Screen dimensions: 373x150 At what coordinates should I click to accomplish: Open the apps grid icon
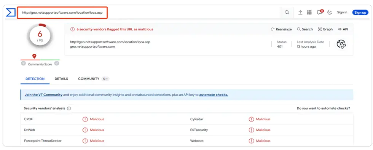click(x=309, y=13)
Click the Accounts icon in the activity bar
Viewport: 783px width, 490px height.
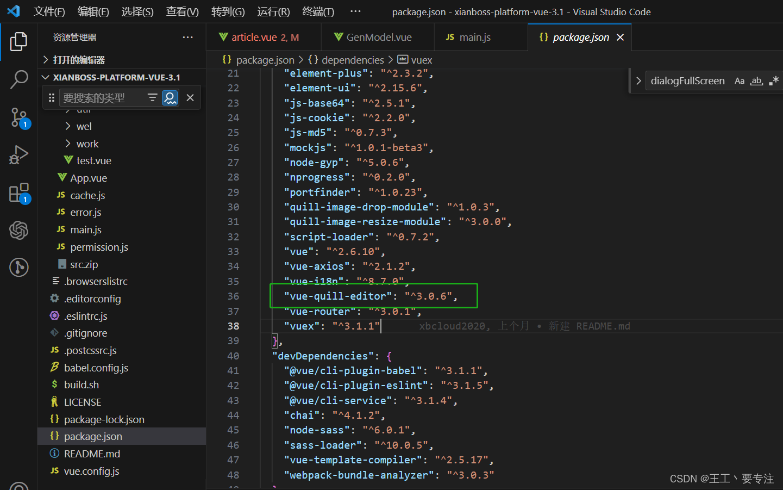[19, 267]
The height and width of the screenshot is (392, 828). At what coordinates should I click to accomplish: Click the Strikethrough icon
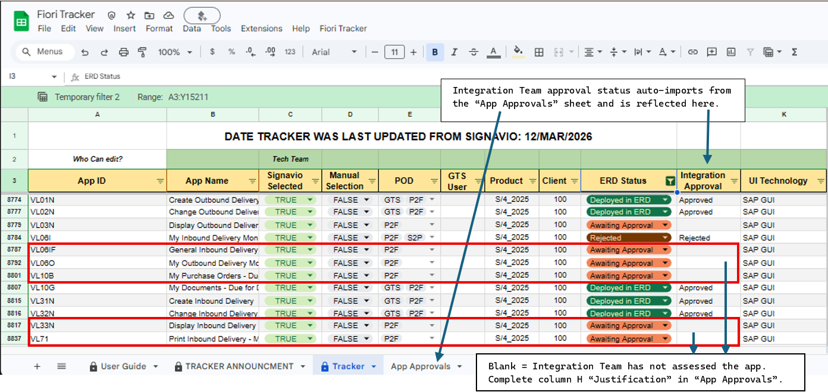point(473,52)
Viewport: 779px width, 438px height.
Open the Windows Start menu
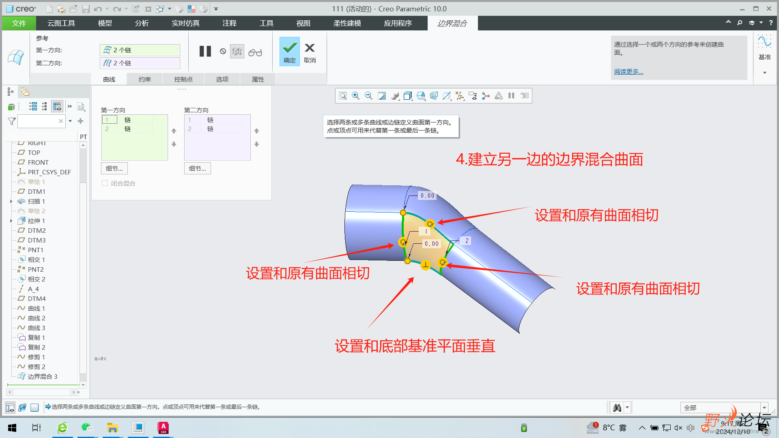pos(12,428)
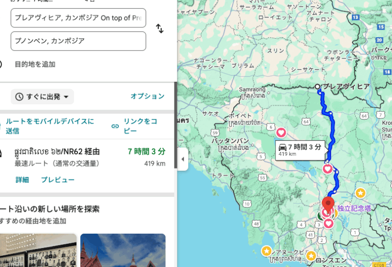Click 目的地を追加 to add a destination
392x267 pixels.
(x=35, y=64)
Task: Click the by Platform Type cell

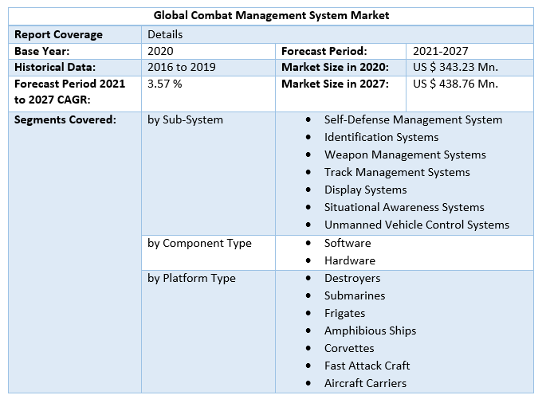Action: pyautogui.click(x=191, y=278)
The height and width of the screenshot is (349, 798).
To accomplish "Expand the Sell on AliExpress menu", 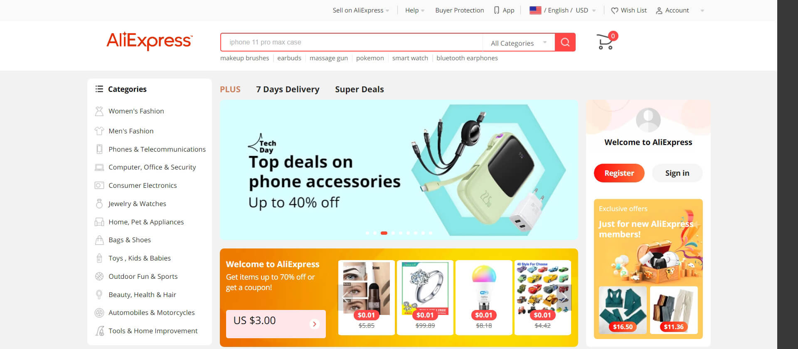I will [361, 10].
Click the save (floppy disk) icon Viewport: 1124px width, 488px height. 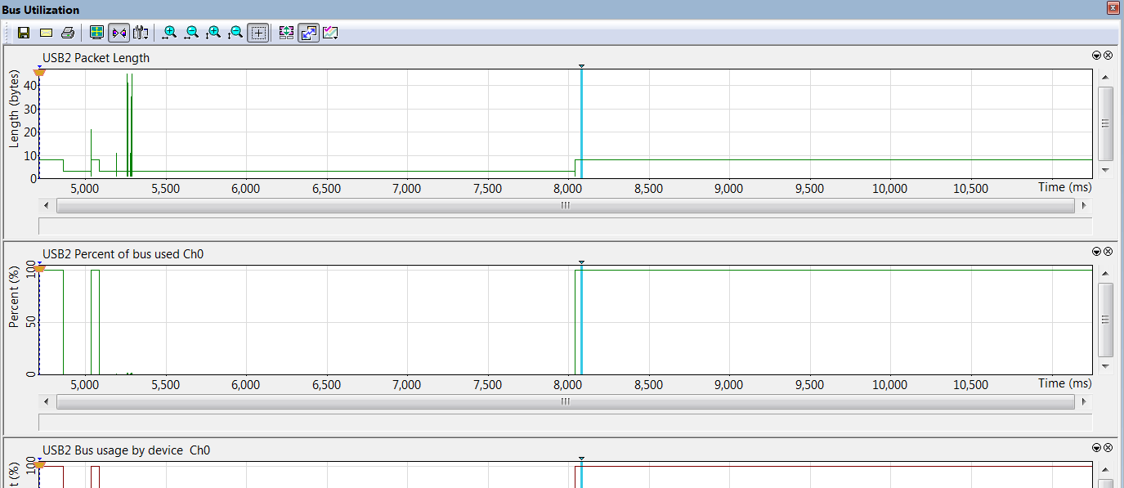click(x=24, y=33)

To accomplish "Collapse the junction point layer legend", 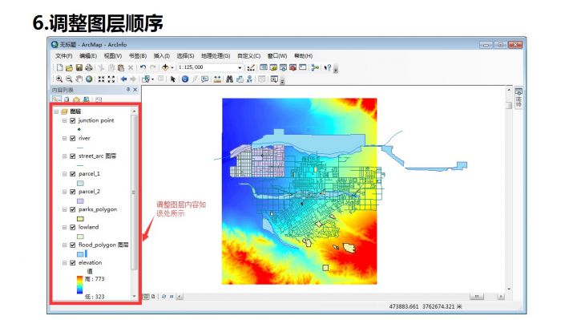I will (x=65, y=120).
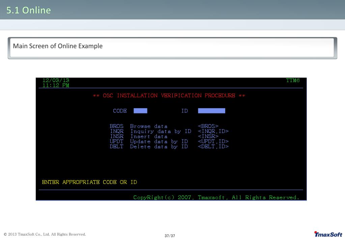This screenshot has width=345, height=239.
Task: Click the <BROS> syntax hint
Action: pos(208,126)
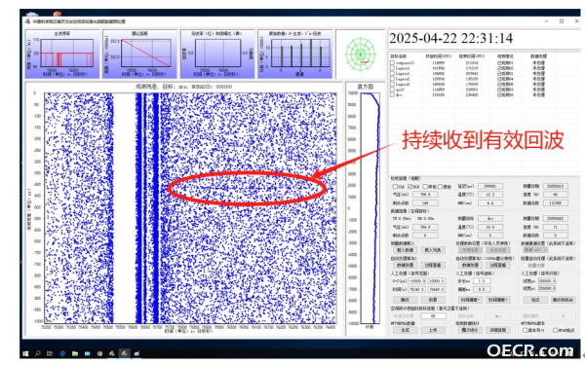The width and height of the screenshot is (585, 365).
Task: Click the O-C minimum range input field
Action: click(417, 281)
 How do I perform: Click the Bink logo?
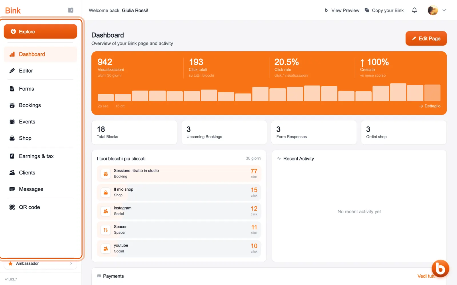(13, 11)
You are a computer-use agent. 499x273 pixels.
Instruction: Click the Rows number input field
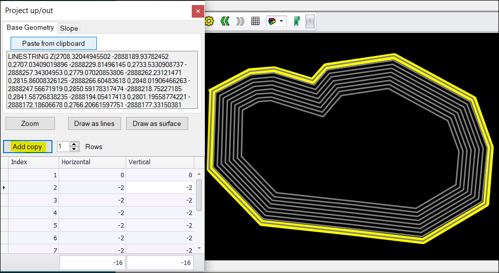pyautogui.click(x=63, y=147)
+===+
> **THE TASK**: Convert the entries from the line with "You are a computer-use agent. 499x273 pixels." through the end of the entries above into a Markdown table with the columns Row and Line, numbering each line and skipping blank ones. Leave the pictures out of the table.

> **RESPONSE TO THIS EXERCISE**:
| Row | Line |
|---|---|
| 1 | You are a computer-use agent. 499x273 pixels. |
| 2 | Instruction: Click the Rows number input field |
| 3 | pyautogui.click(x=63, y=147) |